Opacidades y transparencias de su origen ‘‘El origen del vitral es bastante oscuro y antiguo, tan antiguo que puede datar desde la invención del vidrio. Se mencionan las ventanas egipcias, que datan del año 2000 antes de Cristo, como primer indicio de ventana traslúcida, que podría tener relación con el vitral. Estas ventanas estaban hechas de yeso con incrustaciones de vidrio. Es muy posible que el vitral se haya extendido primeramente a Italia, donde Venecia pudo haber sido el centro en el siglo X. A propósito de esto, existe en el museo Victoria y Alberto de Londres un panel italiano atribuido al siglo XIII, en el que se advierte un perfecto estilo italiano o románico, que sugiere una larga tradición nativa.
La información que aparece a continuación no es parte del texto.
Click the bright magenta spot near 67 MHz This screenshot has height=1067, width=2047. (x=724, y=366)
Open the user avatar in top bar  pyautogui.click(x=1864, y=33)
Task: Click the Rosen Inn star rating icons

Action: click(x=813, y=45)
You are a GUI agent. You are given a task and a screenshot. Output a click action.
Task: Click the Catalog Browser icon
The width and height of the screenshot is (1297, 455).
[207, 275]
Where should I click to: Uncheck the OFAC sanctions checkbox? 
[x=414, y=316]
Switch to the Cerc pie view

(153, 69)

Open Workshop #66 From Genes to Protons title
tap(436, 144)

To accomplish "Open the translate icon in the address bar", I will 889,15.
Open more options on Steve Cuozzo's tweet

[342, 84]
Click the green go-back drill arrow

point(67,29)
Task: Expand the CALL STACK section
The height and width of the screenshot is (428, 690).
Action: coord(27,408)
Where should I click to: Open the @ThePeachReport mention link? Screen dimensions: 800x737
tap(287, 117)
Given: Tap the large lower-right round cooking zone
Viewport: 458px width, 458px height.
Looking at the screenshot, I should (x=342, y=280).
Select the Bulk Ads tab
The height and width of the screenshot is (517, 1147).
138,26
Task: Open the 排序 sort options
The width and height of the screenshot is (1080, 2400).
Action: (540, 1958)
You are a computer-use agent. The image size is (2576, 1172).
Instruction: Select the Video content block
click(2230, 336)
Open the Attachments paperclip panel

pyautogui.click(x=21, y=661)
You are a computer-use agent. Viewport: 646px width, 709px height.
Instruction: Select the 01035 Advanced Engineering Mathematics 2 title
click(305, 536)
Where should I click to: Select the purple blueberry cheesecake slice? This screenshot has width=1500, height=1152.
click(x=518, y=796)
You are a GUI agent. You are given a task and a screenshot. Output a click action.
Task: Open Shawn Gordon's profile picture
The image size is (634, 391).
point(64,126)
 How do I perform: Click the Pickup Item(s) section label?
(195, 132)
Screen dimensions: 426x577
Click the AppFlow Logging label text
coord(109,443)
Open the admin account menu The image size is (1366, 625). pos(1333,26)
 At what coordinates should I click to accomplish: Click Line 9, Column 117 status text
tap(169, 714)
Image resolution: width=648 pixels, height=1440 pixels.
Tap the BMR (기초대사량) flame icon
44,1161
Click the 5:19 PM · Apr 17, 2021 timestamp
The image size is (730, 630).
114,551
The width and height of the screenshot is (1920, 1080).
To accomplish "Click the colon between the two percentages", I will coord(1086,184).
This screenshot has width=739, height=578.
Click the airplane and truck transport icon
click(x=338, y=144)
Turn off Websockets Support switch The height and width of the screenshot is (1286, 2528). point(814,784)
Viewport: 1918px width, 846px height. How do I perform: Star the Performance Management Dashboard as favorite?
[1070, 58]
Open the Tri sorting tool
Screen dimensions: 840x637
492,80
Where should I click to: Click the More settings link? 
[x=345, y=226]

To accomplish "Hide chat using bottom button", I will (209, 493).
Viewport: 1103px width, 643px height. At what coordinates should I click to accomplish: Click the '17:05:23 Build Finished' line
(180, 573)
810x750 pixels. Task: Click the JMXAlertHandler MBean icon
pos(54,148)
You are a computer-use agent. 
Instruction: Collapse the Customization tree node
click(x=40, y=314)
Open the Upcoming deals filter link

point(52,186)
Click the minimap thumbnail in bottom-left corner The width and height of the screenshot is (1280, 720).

De todas maneras, se cree que el arte del vitral debe de provenir del siglo IX, pues es dudoso que antes de esa época el vidrio se fabricara en variedad de colores. El documento escrito más antiguo sobre la existencia del vitral, realizado de acuerdo con la técnica total –es decir, vidrios de color pintados y unidos con plomo–, proviene de un manuscrito del siglo X en el que hace referencia al uso del vitral en la decoración, con motivo de la reconstrucción de la Catedral de Reims entre los años 969 y 988. Otra referencia al vitral, y más concretamente al uso del plomo de unión, la hace Mâle, refiriéndose a Los milagros de San Benito, en donde se relata que en los últimos años del siglo X, la iglesia de Fleury-sur-Loire se incendió, temiéndose que los plomos de las vidrieras se fundieran. Sobre cuáles son los primeros o más antiguos vitrales que se han realizado, y que aún se conservan, no se puede asegurar nada, aunque cuentan con alguna ventaja los de la Catedral de Augsburg (Alemania), que representan cinco figuras de profetas de pie sobre fondos blancos, que pueden datar de mediados del siglo XI a principios del siglo XII. Existen también otros trabajos del siglo XI en Le Mans (Francia), donde se describe la Ascensión. Estos vitrales tienen una reminiscencia del majestuoso arte religioso bizantino. De cualquier forma, el arte del vidrio pintado se desarrolla bastante más tarde y en los países del Norte, principalmente en Francia’’. Fragmento tomado del libro El vitral, de Febo Martí (Buenos Aires: Centro Editor de América Latina, 1968).